**GIVEN DATA:**

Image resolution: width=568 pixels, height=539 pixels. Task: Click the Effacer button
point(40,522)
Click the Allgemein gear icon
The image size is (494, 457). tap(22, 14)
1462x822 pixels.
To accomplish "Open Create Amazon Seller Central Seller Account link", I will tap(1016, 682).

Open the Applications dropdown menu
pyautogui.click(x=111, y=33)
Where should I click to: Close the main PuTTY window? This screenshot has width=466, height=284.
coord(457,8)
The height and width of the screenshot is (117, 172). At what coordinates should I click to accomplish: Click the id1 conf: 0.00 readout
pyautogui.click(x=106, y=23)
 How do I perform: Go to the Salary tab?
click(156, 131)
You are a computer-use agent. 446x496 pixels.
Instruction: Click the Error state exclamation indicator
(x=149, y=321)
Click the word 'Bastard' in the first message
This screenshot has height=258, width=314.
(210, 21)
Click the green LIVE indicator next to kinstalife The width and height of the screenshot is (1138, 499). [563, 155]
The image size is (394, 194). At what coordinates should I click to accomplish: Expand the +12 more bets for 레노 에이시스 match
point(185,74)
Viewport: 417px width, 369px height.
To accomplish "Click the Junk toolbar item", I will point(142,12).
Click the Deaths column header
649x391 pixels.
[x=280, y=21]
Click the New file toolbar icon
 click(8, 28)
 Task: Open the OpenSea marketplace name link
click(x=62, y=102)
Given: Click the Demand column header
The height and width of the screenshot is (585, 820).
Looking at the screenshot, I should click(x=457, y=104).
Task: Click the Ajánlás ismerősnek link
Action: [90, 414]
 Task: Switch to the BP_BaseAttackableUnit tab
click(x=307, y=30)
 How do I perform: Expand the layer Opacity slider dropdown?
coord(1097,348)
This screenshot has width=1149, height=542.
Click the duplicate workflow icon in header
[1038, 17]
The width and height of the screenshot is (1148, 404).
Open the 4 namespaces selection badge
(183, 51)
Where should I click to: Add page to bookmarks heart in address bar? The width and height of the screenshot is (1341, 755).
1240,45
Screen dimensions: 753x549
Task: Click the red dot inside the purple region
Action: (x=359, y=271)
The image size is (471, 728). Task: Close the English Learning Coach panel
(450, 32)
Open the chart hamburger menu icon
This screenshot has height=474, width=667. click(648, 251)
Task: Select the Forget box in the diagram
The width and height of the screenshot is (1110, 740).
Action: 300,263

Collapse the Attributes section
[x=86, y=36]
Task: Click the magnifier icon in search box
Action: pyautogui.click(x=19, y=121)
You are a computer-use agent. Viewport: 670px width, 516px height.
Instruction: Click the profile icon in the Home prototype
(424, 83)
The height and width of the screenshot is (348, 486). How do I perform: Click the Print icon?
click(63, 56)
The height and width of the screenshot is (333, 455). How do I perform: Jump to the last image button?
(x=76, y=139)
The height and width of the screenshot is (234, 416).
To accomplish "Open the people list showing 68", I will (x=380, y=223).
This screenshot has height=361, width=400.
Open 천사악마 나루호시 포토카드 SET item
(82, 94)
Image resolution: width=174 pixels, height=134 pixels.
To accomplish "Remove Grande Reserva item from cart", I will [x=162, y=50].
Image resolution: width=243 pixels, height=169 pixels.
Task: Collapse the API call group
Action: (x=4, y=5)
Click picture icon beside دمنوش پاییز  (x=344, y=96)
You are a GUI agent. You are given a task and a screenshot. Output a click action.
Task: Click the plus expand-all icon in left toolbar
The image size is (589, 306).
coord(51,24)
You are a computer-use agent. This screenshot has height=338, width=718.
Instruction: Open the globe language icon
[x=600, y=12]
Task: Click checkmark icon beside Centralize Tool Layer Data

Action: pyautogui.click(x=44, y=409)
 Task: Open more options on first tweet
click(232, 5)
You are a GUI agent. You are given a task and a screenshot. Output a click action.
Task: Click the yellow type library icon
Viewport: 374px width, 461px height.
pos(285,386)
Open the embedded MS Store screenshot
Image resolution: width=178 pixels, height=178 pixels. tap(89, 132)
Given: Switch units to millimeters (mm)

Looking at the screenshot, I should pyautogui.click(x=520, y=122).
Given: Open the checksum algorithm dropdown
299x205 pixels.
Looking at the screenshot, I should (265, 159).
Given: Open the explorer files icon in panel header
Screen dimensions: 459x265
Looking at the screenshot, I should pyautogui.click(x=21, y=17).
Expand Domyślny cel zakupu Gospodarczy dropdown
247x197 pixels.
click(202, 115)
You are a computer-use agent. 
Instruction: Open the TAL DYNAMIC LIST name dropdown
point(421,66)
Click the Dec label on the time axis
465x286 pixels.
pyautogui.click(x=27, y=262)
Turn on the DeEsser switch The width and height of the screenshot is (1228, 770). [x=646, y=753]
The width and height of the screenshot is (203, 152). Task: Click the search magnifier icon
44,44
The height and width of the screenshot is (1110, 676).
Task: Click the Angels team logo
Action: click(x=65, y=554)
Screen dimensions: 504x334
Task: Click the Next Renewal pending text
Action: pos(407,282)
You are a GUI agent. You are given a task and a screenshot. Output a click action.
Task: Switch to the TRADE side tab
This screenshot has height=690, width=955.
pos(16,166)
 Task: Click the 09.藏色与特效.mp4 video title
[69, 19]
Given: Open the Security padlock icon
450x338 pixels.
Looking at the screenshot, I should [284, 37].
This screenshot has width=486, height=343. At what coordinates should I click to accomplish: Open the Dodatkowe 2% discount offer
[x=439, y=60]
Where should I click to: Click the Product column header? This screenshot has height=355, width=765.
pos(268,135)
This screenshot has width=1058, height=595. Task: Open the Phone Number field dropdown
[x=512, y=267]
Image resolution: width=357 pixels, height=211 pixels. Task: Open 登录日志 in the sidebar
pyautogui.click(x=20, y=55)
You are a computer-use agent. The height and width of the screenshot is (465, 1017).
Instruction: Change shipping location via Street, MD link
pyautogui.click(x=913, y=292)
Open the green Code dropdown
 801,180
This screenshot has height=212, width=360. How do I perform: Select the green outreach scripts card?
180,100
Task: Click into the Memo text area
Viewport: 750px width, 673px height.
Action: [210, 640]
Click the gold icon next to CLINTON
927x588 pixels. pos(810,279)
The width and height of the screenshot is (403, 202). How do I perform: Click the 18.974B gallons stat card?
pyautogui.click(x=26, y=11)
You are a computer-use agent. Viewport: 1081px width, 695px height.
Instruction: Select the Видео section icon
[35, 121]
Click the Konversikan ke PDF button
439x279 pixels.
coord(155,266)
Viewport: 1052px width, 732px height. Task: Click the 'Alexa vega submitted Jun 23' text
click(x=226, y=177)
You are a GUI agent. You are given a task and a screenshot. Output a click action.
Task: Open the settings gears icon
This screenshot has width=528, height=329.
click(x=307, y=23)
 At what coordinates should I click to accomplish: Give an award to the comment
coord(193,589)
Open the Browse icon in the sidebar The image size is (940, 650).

**WORK ORDER:** Set down the whole listing again. Keep every word as it is.

**YOUR RESPONSE:**
Image resolution: width=568 pixels, height=539 pixels. Task: Click the Effacer button
point(40,522)
Click the Allgemein gear icon
The image size is (494, 457). tap(22, 14)
1462x822 pixels.
To accomplish "Open Create Amazon Seller Central Seller Account link", I will tap(1016, 682).

Open the Applications dropdown menu
pyautogui.click(x=111, y=33)
Where should I click to: Close the main PuTTY window? This screenshot has width=466, height=284.
coord(457,8)
The height and width of the screenshot is (117, 172). At what coordinates should I click to accomplish: Click the id1 conf: 0.00 readout
pyautogui.click(x=106, y=23)
 How do I perform: Go to the Salary tab?
click(156, 131)
You are a computer-use agent. 446x496 pixels.
Instruction: Click the Error state exclamation indicator
(x=149, y=321)
Click the word 'Bastard' in the first message
This screenshot has height=258, width=314.
(210, 21)
Click the green LIVE indicator next to kinstalife The width and height of the screenshot is (1138, 499). [563, 155]
The image size is (394, 194). At what coordinates should I click to accomplish: Expand the +12 more bets for 레노 에이시스 match
point(185,74)
Viewport: 417px width, 369px height.
To accomplish "Click the Junk toolbar item", I will point(142,12).
Click the Deaths column header
649x391 pixels.
[x=280, y=21]
Click the New file toolbar icon
 click(8, 28)
 Task: Open the OpenSea marketplace name link
click(x=62, y=102)
Given: Click the Demand column header
The height and width of the screenshot is (585, 820).
Looking at the screenshot, I should click(x=457, y=104).
Task: Click the Ajánlás ismerősnek link
Action: [90, 414]
 Task: Switch to the BP_BaseAttackableUnit tab
click(x=307, y=30)
 How do I perform: Expand the layer Opacity slider dropdown?
coord(1097,348)
This screenshot has width=1149, height=542.
Click the duplicate workflow icon in header
[1038, 17]
The width and height of the screenshot is (1148, 404).
Open the 4 namespaces selection badge
(183, 51)
Where should I click to: Add page to bookmarks heart in address bar? The width and height of the screenshot is (1341, 755).
1240,45
Screen dimensions: 753x549
Task: Click the red dot inside the purple region
Action: (x=359, y=271)
The image size is (471, 728). Task: Close the English Learning Coach panel
(450, 32)
Open the chart hamburger menu icon
This screenshot has height=474, width=667. click(648, 251)
Task: Select the Forget box in the diagram
The width and height of the screenshot is (1110, 740).
Action: 300,263

Collapse the Attributes section
[x=86, y=36]
Task: Click the magnifier icon in search box
Action: pyautogui.click(x=19, y=121)
You are a computer-use agent. Viewport: 670px width, 516px height.
Instruction: Click the profile icon in the Home prototype
(424, 83)
The height and width of the screenshot is (348, 486). How do I perform: Click the Print icon?
click(63, 56)
The height and width of the screenshot is (333, 455). How do I perform: Jump to the last image button?
(x=76, y=139)
The height and width of the screenshot is (234, 416).
To accomplish "Open the people list showing 68", I will (x=380, y=223).
This screenshot has height=361, width=400.
Open 천사악마 나루호시 포토카드 SET item
(82, 94)
Image resolution: width=174 pixels, height=134 pixels.
To accomplish "Remove Grande Reserva item from cart", I will [x=162, y=50].
Image resolution: width=243 pixels, height=169 pixels.
Task: Collapse the API call group
Action: (x=4, y=5)
Click picture icon beside دمنوش پاییز  (x=344, y=96)
You are a GUI agent. You are given a task and a screenshot. Output a click action.
Task: Click the plus expand-all icon in left toolbar
The image size is (589, 306).
coord(51,24)
You are a computer-use agent. This screenshot has height=338, width=718.
Instruction: Open the globe language icon
[x=600, y=12]
Task: Click checkmark icon beside Centralize Tool Layer Data

Action: pyautogui.click(x=44, y=409)
 Task: Open more options on first tweet
click(232, 5)
You are a GUI agent. You are given a task and a screenshot. Output a click action.
Task: Click the yellow type library icon
Viewport: 374px width, 461px height.
pos(285,386)
Open the embedded MS Store screenshot
Image resolution: width=178 pixels, height=178 pixels. tap(89, 132)
Given: Switch units to millimeters (mm)

Looking at the screenshot, I should pyautogui.click(x=520, y=122).
Given: Open the checksum algorithm dropdown
299x205 pixels.
Looking at the screenshot, I should (265, 159).
Given: Open the explorer files icon in panel header
Screen dimensions: 459x265
Looking at the screenshot, I should pyautogui.click(x=21, y=17).
Expand Domyślny cel zakupu Gospodarczy dropdown
247x197 pixels.
click(202, 115)
You are a computer-use agent. 
Instruction: Open the TAL DYNAMIC LIST name dropdown
point(421,66)
Click the Dec label on the time axis
465x286 pixels.
pyautogui.click(x=27, y=262)
Turn on the DeEsser switch The width and height of the screenshot is (1228, 770). [x=646, y=753]
The width and height of the screenshot is (203, 152). Task: Click the search magnifier icon
44,44
The height and width of the screenshot is (1110, 676).
Task: Click the Angels team logo
Action: click(x=65, y=554)
Screen dimensions: 504x334
Task: Click the Next Renewal pending text
Action: pos(407,282)
You are a GUI agent. You are given a task and a screenshot. Output a click action.
Task: Switch to the TRADE side tab
This screenshot has height=690, width=955.
pos(16,166)
 Task: Click the 09.藏色与特效.mp4 video title
[69, 19]
Given: Open the Security padlock icon
450x338 pixels.
Looking at the screenshot, I should [284, 37].
This screenshot has width=486, height=343. At what coordinates should I click to accomplish: Open the Dodatkowe 2% discount offer
[x=439, y=60]
Where should I click to: Click the Product column header? This screenshot has height=355, width=765.
pos(268,135)
This screenshot has width=1058, height=595. Task: Open the Phone Number field dropdown
[x=512, y=267]
Image resolution: width=357 pixels, height=211 pixels. Task: Open 登录日志 in the sidebar
pyautogui.click(x=20, y=55)
You are a computer-use agent. The height and width of the screenshot is (465, 1017).
Instruction: Change shipping location via Street, MD link
pyautogui.click(x=913, y=292)
Open the green Code dropdown
 801,180
This screenshot has height=212, width=360. How do I perform: Select the green outreach scripts card?
180,100
Task: Click into the Memo text area
Viewport: 750px width, 673px height.
Action: [210, 640]
Click the gold icon next to CLINTON
927x588 pixels. pos(810,279)
The width and height of the screenshot is (403, 202). How do I perform: Click the 18.974B gallons stat card?
pyautogui.click(x=26, y=11)
You are a computer-use agent. Viewport: 1081px width, 695px height.
Instruction: Select the Видео section icon
[35, 121]
Click the Konversikan ke PDF button
439x279 pixels.
coord(155,266)
Viewport: 1052px width, 732px height. Task: Click the 'Alexa vega submitted Jun 23' text
click(x=226, y=177)
You are a GUI agent. You are given a task and a screenshot. Output a click action.
Task: Open the settings gears icon
This screenshot has width=528, height=329.
click(x=307, y=23)
 At what coordinates should I click to accomplish: Give an award to the comment
coord(193,589)
Open the Browse icon in the sidebar The image size is (940, 650).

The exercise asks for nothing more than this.